When we were in Tokyo, the kids had to go to school on Christmas Day, and my husband and I had to go to work. We put up a tree and decorations, but otherwise, it was a pretty ordinary day. I took the kids to mass on Christmas Eve, and we usually had a nice dinner, which included a Japanese Christmas cake. But sometimes my workaholic husband couldn’t even get home in time to eat it with us. Hey, it just wasn’t his holiday.
Now, New Year’s, or “Oshogatsu,” on the other hand, is a very big deal. Most Japanese are off for a whole week from late December until Jan. 4. Every year, we would go to his parents’ house in Kyoto, where his mother would cook all the traditional foods. And then one day we would all walk to Kitano Tenman-gu , a Shinto shrine near their house, to do our “hatsumode“.
Although Oshogatsu is considered a serious holiday, more for reflection and atonement and quiet time with loved ones than revelry, kids still have their fun. They receive “otoshidama” — envelopes of cash — from all their relatives. The entire country shuts down for a few days, but most toy stores, from big chains to mom-and-pop shops, are open for business, so that kids can spend their holiday loot.
Now that we’re in America, of course, Christmas is a very big deal, but I’ve managed to keep it low-key in our house. My kids are conditioned to not expect very much, which I’ve recognized is a very good thing.
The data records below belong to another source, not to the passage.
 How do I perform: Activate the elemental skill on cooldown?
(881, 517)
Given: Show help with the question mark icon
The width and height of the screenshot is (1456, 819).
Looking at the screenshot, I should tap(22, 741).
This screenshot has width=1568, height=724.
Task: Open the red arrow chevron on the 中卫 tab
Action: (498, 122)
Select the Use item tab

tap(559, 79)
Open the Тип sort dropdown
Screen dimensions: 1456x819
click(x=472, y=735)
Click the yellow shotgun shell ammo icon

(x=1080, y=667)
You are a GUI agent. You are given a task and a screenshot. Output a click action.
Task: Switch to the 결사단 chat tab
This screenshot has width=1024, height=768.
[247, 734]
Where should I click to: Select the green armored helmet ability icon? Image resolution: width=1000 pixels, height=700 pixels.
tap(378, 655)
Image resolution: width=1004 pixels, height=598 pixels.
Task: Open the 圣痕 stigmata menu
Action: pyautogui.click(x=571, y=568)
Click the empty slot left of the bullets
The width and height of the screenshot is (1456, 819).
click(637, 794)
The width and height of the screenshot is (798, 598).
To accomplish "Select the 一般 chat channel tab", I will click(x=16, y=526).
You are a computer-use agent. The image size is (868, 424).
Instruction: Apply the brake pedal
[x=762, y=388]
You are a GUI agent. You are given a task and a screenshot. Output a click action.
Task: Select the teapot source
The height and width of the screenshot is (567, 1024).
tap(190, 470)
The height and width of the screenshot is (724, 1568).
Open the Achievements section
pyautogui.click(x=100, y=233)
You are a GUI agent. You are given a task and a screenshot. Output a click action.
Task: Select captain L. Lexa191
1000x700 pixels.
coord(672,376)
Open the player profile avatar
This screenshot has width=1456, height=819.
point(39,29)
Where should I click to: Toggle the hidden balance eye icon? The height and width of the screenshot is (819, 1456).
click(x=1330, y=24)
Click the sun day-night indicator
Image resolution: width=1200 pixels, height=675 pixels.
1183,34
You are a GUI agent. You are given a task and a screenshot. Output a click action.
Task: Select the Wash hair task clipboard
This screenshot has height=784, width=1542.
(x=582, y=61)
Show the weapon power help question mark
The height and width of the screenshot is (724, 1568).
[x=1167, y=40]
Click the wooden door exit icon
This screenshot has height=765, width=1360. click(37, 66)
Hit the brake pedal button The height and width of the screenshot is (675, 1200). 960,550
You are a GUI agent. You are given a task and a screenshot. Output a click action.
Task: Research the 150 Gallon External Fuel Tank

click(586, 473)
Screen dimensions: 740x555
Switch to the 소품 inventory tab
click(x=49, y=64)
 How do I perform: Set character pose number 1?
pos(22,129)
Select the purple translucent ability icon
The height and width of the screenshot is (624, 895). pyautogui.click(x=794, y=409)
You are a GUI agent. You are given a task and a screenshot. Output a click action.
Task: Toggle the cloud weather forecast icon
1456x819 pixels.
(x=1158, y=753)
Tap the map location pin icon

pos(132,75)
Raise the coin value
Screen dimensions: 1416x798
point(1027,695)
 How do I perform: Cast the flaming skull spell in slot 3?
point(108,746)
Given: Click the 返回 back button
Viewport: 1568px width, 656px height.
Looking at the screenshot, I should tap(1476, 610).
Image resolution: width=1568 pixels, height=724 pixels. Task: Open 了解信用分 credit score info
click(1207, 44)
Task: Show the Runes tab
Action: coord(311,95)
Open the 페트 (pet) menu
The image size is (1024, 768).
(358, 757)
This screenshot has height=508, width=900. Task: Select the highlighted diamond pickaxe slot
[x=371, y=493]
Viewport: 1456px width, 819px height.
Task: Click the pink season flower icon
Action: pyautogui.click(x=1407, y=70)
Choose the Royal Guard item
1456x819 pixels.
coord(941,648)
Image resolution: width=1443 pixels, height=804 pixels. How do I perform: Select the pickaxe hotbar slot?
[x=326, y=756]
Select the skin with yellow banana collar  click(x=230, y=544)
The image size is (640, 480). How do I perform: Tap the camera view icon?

They get one big present (this year they got a Wii) and a few stocking stuffers, and that’s it.
There are a couple of Christmas traditions that we brought over from Tokyo:
We still make a Christmas cake (from a mix in a box, of course) and I let the kids decorate it themselves with lots of gooey white icing and candy.
We decorate a live, potted pine tree. Cut trees are hideously expensive over there — a friend of mine once paid the equivalent of $200 for one. I didn’t want to go the artificial tree route because we always lived in tiny apartments in Tokyo, and I just didn’t want another damn box to store. So I bought a small tree growing in a pot. It lived on our balcony 11 months of the year, and every year I put it into a larger pot, so it got a little bigger. We used the same tree for our seven Christmases in Tokyo. In San Francisco, an Afghan pine I bought in 2005 for about 50 bucks at Home Depot has just been decorated for its third year, so I think I really got my money’s worth.
However, there are a few problems: I have to clean the dead leaves and spider webs off the tree before I bring it in, and I’m always afraid some creepy crawlies are going to hatch out of it and infest the house. This year, I sprayed it with Raid, but then after that I worried about exposing us to pesticide.
Also, as the tree grows, it looks less and less like a Christmas tree, and more like a potted shrub. I try to prune it into a classic shape as best I can, but I am no bonsai artist, and every year, it looks a little more scraggly, and worse for the wear. Of course, when the decorations are on it, it still transforms into something really lovely.
Moving on to Oshogatsu, every year when we’re not in Japan my husband makes a few traditional dishes, which never fails to astound me. To say that he is not a cook is a bit of an understatement — to say that he has a serious case of “kitchen aversion” comes closer to the truth. Therefore, I am always amazed to see him standing over pots on the stove. Fortunately, the only two dishes he makes are “soba” “ozoni” soup with “mochi” , all of which only involves boiling. And even someone with serious “kitchen aversion” can boil stuff.
There’s a saying in Japan that was popular when I first arrived there in the mid-1980′s, that “Unmarried women are like Christmas cakes –no one wants them after the 25th.” So if you were 26 and unmarried, you were compared to a stale cake that had missed its moment. (Note: Imarried my husband when I was 25, but I want to assure everyone that had nothing to do with any fear of being compared to stale baked goods.)
I’m happy to report that I have lived long enough that this is now referred to as an “old” saying, and no longer seems to apply. I think the average age for women to get married is now around 27 or 28.
Plus, as I watch my kids eagerly devour the leftover gooey cake we made last week, I can assure you, Christmas cake is still VERY much in demand after the 25th.
Happy new year, everyone, from all of us at the Homesick Home.